Het is waarschijnlijk gemakkelijker om te zeggen dat alles wat goed gaat je eigen verdienste is, en dat mensen die het moeilijk hebben dat toch vooral aan zichzelf te danken hebben. De vanzelfsprekendheid waarmee veel mensen in onze samenleving opkomen voor hun “recht” op een welbepaalde levensstijl (het recht op een eigen parkeerplaats op het publiek domein, het recht op vliegreizen, het recht op een hoog inkomen, het recht op belastingaftrekken…) is op zijn zachtst gezegd vermoeiend.
Misschien is het begrijpelijk als je aan de goede kant van de lijn bent terechtgekomen om vooral vanuit je eigen situatie te kijken, maar daarmee is het nog niet gerechtvaardigd.
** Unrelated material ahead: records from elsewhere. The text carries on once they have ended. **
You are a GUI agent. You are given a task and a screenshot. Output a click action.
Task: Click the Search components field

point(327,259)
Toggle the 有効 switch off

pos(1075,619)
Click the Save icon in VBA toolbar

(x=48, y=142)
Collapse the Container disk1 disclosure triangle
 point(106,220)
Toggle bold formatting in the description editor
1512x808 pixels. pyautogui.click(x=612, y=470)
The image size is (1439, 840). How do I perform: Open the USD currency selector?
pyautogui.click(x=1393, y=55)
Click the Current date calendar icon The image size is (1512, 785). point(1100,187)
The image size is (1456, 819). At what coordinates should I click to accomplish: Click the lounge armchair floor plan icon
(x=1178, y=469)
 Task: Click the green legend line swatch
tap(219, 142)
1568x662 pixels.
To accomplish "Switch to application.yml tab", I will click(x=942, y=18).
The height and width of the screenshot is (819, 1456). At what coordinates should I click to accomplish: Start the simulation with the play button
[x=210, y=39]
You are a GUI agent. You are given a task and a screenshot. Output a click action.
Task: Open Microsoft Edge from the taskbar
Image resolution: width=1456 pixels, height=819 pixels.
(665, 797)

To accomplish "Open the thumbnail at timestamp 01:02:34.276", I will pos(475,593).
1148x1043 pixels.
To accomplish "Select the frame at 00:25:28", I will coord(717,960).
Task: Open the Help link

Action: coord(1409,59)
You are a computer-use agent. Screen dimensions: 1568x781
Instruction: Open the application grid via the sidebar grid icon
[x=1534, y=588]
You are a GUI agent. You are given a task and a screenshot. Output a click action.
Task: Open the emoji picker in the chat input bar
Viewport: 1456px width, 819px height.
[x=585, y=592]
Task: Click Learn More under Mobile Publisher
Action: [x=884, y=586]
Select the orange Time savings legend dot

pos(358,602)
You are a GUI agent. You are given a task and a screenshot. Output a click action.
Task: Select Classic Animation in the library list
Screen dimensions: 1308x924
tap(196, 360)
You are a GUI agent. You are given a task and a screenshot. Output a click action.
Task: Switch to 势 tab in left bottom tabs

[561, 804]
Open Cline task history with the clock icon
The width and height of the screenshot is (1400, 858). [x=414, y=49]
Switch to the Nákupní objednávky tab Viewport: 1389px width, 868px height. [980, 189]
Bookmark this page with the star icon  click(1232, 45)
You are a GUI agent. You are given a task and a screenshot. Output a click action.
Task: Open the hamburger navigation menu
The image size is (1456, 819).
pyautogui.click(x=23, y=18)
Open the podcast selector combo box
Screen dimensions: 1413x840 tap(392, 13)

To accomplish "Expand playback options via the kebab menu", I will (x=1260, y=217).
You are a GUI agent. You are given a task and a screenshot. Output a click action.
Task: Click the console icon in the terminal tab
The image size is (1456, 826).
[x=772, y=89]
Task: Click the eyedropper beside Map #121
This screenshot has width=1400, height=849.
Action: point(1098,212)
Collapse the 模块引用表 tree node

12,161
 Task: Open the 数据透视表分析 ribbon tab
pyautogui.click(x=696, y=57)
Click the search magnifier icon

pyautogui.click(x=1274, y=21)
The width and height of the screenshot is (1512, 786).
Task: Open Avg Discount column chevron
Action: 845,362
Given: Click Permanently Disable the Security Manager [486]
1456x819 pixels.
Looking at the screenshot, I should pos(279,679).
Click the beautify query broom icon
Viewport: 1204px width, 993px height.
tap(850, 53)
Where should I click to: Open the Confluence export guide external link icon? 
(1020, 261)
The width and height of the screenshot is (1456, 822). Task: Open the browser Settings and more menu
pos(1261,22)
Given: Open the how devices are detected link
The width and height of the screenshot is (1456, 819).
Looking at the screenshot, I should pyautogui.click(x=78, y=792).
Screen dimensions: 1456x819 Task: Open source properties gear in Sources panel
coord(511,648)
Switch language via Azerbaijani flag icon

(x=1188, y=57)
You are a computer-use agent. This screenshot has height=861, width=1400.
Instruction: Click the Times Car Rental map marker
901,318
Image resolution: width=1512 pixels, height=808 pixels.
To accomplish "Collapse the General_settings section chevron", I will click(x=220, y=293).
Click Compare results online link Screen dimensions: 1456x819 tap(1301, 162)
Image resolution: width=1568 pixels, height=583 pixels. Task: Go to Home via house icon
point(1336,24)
Als we dan toch zo bekommerd zijn om “rechten”, dan moeten ze voor alle burgers kunnen gelden. Als dat niet zo is, dan zijn het voorrechten.
Niet meer hip
Het gesprek bleef nadien nog lang door mijn hoofd gaan. Je probeert je altijd zo goed mogelijk te informeren. Je probeert zo ruimhartig mogelijk te denken. Je probeert je bewust te zijn van structureel onrecht in de samenleving en je probeert je zoveel mogelijk in te zetten voor een rechtvaardiger regeling.
En toch is het goed dat je in een ontmoeting, door het luisteren naar menselijke verhalen van anderen, en door een eenvoudige vraag, steeds weer kunt leren beseffen hoe je zelf ook bevoorrecht bent. Het zet aan tot nederigheid. En terecht.
Het is niet meer hip waarschijnlijk in deze tijden, maar het zou goed zijn dat we ons af en toe wat meer oefenen in nederigheid. Door beter te luisteren naar anderen en door te proberen door hun ogen naar dezelfde wereld te kijken, kunnen we een beetje beter worden.
Misschien is het leren van nederigheid een klein schakeltje dat ertoe kan leiden dat alle verantwoordelijke beleidsmakers de moed hebben om te durven zien dat ‘normaal’ beleid in de feiten vaak een beleid is dat goed is voor sommigen, en slecht voor anderen. Misschien kan het ons als individu leren om beter te zien hoe bevoorrecht we soms zijn en hoe we dingen die we als een ‘recht’ zijn gaan beschouwen, en die vaak vooral te maken hebben met een welbepaalde ecologisch gulzige levensstijl, soms meer een privilege dan een recht zijn.